* _Records for the task_

::::::::

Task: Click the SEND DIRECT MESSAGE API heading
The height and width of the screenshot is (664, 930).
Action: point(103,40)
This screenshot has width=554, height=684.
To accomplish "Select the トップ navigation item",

::::::::

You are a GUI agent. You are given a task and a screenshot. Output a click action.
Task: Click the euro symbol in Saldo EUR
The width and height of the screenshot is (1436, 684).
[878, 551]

::::::::

* _Instructions to follow_
All lines above from the one holding "Task: Click the SEND" to the one holding "the トップ navigation", inclusive, are to be copied exactly; no other line is wanted.

* _Written response_
Task: Click the SEND DIRECT MESSAGE API heading
The height and width of the screenshot is (664, 930).
Action: point(103,40)
This screenshot has width=554, height=684.
To accomplish "Select the トップ navigation item",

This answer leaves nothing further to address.